Dataset entries

/---

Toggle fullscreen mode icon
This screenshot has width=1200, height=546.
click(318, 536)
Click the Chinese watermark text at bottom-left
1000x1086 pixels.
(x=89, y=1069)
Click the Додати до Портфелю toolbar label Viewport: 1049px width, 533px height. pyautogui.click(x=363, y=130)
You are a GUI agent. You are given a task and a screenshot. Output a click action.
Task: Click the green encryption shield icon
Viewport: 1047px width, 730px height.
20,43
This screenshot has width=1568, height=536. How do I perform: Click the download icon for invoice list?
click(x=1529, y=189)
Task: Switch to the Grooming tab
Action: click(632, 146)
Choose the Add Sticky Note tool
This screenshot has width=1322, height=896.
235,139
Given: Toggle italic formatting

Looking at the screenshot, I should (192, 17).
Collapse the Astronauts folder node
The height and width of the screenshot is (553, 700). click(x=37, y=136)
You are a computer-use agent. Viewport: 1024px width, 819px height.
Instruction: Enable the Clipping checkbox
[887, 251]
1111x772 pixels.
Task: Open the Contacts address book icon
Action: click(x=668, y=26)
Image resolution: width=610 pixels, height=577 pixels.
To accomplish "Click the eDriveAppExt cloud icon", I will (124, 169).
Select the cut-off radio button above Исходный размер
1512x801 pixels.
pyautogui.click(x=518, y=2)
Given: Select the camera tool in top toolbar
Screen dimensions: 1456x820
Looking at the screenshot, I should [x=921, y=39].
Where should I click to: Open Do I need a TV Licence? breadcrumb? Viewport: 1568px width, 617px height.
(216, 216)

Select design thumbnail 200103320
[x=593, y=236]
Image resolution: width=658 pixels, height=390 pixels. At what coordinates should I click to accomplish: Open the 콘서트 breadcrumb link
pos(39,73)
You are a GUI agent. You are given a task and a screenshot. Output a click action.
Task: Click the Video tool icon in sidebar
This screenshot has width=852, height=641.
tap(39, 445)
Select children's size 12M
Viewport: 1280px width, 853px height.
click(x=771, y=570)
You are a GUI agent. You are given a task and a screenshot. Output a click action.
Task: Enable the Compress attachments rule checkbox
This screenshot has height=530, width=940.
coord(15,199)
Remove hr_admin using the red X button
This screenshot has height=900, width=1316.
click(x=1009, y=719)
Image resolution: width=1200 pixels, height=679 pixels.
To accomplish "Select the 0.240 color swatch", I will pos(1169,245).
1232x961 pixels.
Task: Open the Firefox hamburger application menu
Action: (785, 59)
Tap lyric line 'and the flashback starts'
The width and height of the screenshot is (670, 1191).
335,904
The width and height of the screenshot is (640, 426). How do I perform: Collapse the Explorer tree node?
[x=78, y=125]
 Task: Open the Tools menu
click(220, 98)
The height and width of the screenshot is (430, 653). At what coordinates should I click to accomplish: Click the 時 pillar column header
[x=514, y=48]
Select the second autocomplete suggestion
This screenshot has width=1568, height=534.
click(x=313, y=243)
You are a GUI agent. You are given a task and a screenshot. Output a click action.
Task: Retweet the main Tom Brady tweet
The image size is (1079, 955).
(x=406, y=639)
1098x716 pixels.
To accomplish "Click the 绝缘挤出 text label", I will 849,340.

\---

** Task brief **
Filter the entries and copy each line with "toolbar".

** Expected output **
Click the Додати до Портфелю toolbar label Viewport: 1049px width, 533px height. pyautogui.click(x=363, y=130)
Given: Select the camera tool in top toolbar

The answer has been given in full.